そう一人の兵士が岩場の間を指差した。ジャックがスルスルと登って行って、それに手を伸ばした。その時突然パーカスが叫んだ。

「ジャック、触れてはダメじゃ!どんな物かわからぬでの!」

ビクっと強張った顔をこちらに向けて、ジャックはゆっくり僕らの側へ降りてきた。

「じゃっく、こあいねー!どきどきちたよ!」

僕がそう目を見開いて言うと、ジャックは青い瞳を曇らせながら気まずそうに言った。

「確かにパーカス様の言う通りです。いつも父上に注意する様にって言われていたのに…。岩の隙間に手のひらサイズの黒い玉のような物が挟まっていました。」


 パーカスは眉を顰めて僕を地面に降ろすと、ジャックと待ってる様に言って仕掛けられた魔法を見に行った。騎士らとパーカスが何やら話し合っているのを眺めながら、僕は周囲を見回した。

切り立った岩場の続くこの天然の国境は、外部から敵を寄せ付けない気がする。そう考えると、こちら側から仕掛けた物なのかな。それってもし砦の作戦では無いとすると、味方の中にスパイがいるって事なのかな。


 僕がそんな事を考えていると、パーカス達が黒い丸い球の様な物を幾つか手にして騎士らと戻って来た。

「これは火球じゃ。必要な時に魔力で破裂させて周囲を破壊させるのじゃよ。昔は戦いの際に良く使用されたものじゃ。テディ、もうこの辺りには無いかの?」

僕はもう一度目を閉じて魔力を感じてみた。もう光ってない。僕がコクリと頷くと、おじさん騎士のハーバーさんが顔を顰めて深刻そうに呟いた。

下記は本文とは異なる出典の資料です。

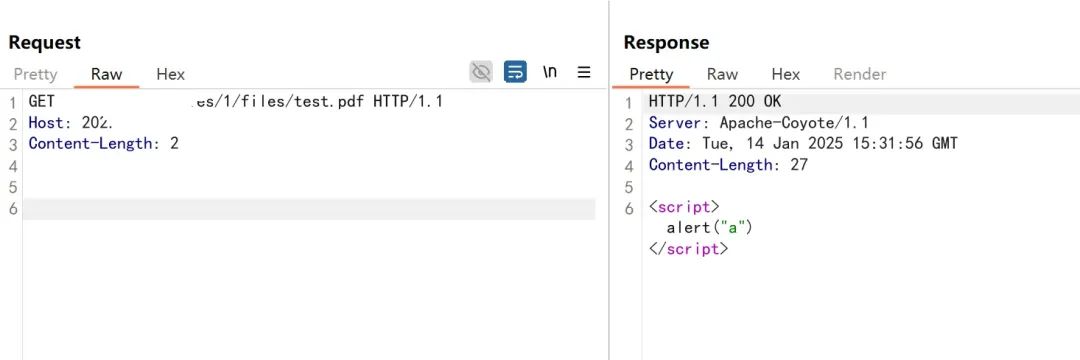
Task: Open the Response Hex tab
Action: pos(786,74)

 「しかし考えたくは無いですが、それはこの砦内に裏切り者がいるという事ですか。仕掛けられた場所を考えると、内部の者の犯行です。しかしどうしたものか…。犯人探しは難航を極めそうです。怪しく思える者に心当たりはありません。」

僕はパーカスや騎士らの手の中の黒い爆弾的魔法物を見つめながら呟いた。

「…わかりゅよ。このまりょくの色、ちょっとおもちろいから。これちかけたちと、まほおつかえりゅ。」

さっきから気になっていたのは、この魔法物の色だった。パーカスの魔力にはパーカスの独自の色、瞳の色に近いもので錆色の赤や黒が揺らめくのだけど、この魔法物にも似たような独特な魔力がかすかに感じられた。薄い赤色は珍しい気がする。


 僕はその色を分析するのに忙しくて、周囲の皆が驚きの表情で僕を見つめている事に気づかなかった。そう言えば、魔力が見えるのってレアな力だったんだっけ。はは、すっかり忘れてたよ。